Uncontrolled format string is a type of software vulnerability discovered around 1989 that can be used in security exploits. Previously thought harmless, format string exploits can be used to crash a program or to execute harmful code. The problem stems from the use of unchecked user input as the format string parameter in certain C functions that perform formatting, such as printf()
. A malicious user may use the %s
and %x
format tokens, among others, to print data from the call stack or possibly other locations in memory. One may also write arbitrary data to arbitrary locations using the %n
format token, which commands printf()
and similar functions to write the number of bytes formatted to an address stored on the stack.
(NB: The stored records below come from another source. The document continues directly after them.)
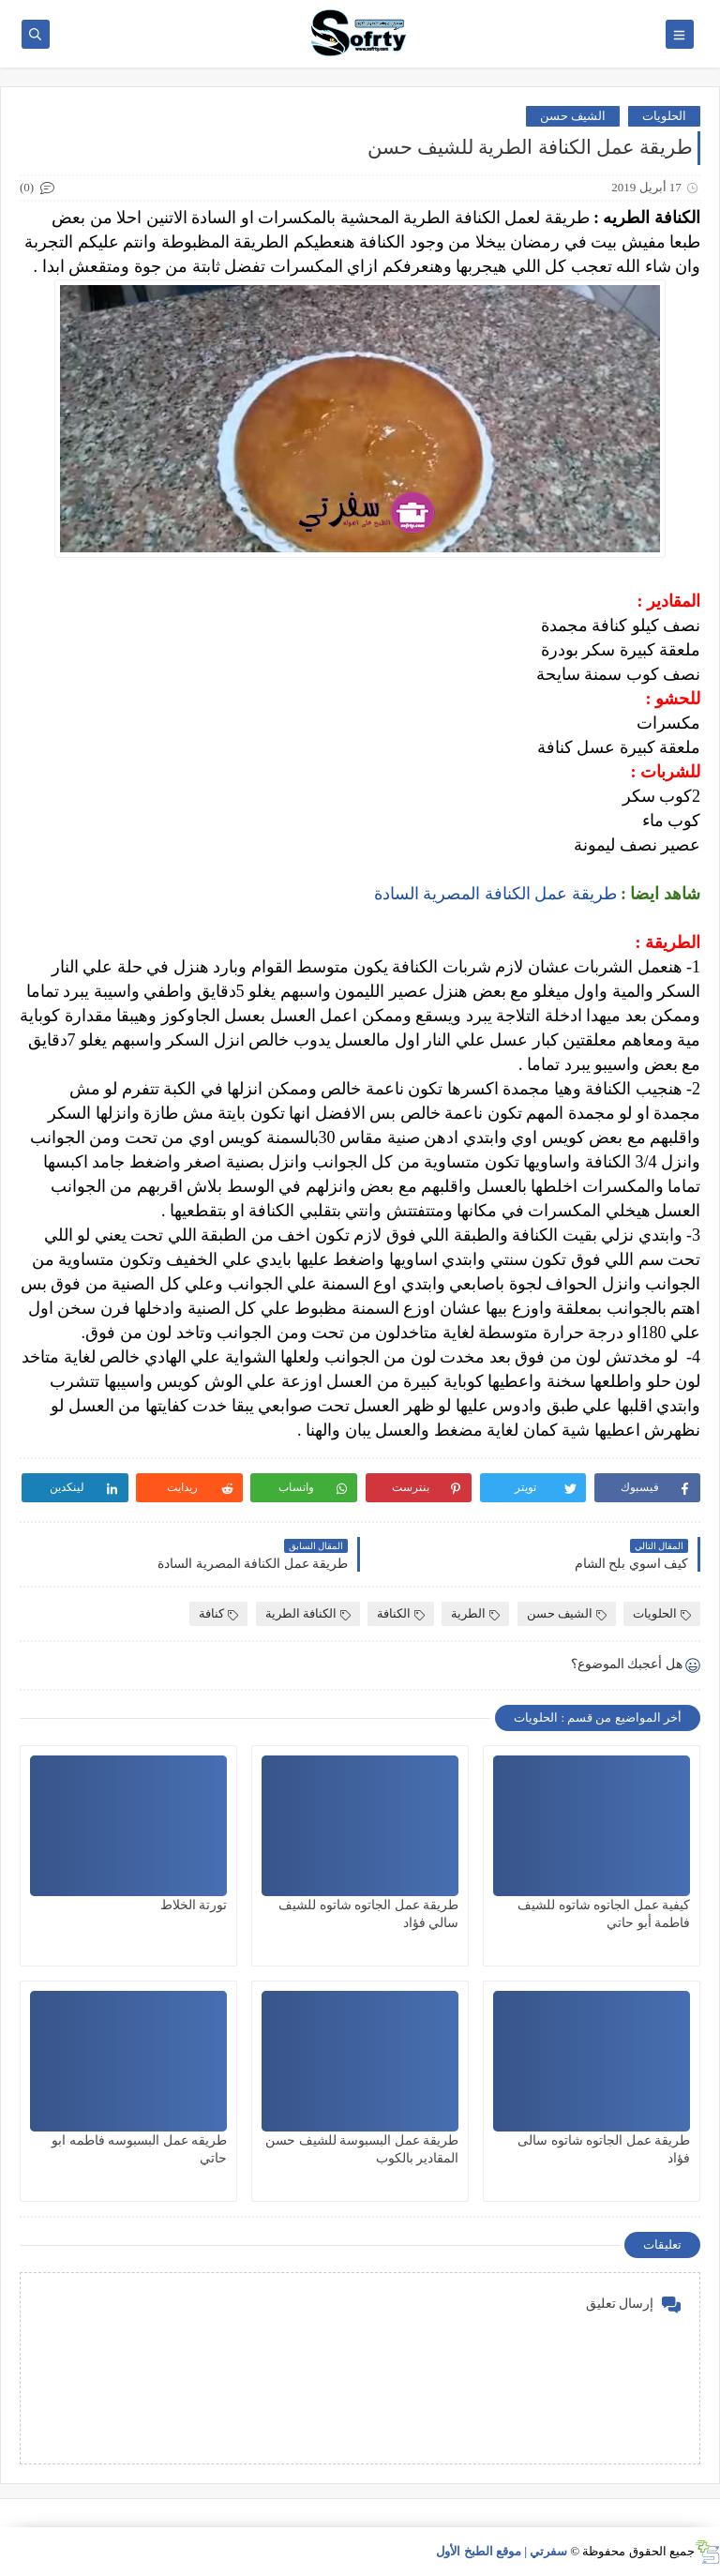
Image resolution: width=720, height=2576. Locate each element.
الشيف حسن (573, 116)
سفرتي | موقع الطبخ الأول (501, 2551)
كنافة (218, 1613)
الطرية (475, 1613)
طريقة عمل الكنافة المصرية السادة (493, 893)
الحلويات (664, 116)
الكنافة (401, 1613)
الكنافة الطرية (308, 1613)
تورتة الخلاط (194, 1905)
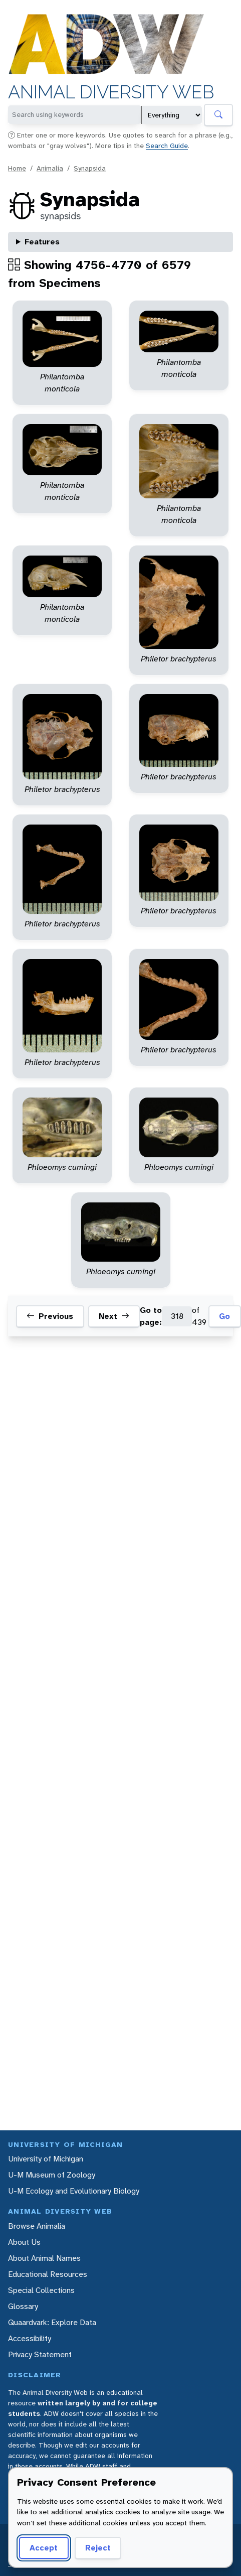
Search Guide (167, 145)
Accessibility (29, 2338)
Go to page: (151, 1316)
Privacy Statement (40, 2354)
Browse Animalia (36, 2226)
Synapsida (90, 168)
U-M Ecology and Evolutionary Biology (73, 2191)
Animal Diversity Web (111, 92)
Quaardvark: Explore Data (52, 2322)
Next (114, 1316)
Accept (44, 2547)
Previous (50, 1316)
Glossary (23, 2306)
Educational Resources (47, 2274)
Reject (98, 2547)
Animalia (50, 168)
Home (17, 168)
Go (224, 1316)
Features (42, 241)
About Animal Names (44, 2258)
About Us (24, 2242)
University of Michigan (45, 2158)
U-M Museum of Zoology (51, 2175)
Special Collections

A typical exploit uses a combination of these techniques to force a program to overwrite the address of a library function or the return address on the stack with a pointer to some malicious shellcode. The padding parameters to format specifiers are used to control the number of bytes output and the %x
token is used to pop bytes from the stack until the beginning of the format string itself is reached. The start of the format string is crafted to contain the address that the %n
format token can then overwrite with the address of the malicious code to execute.
This is a common vulnerability because format bugs were previously thought harmless and resulted in vulnerabilities in many common tools. MITRE's CVE project lists roughly 500 vulnerable programs as of June 2007, and a trend analysis ranks it the 9th most-reported vulnerability type between 2001 and 2006.
Format string bugs most commonly appear when a programmer wishes to print a string containing user supplied data. The programmer may mistakenly write printf(buffer)
instead of printf("%s", buffer)
. The first version interprets buffer
as a format string, and parses any formatting instructions it may contain. The second version simply prints a string to the screen, as the programmer intended.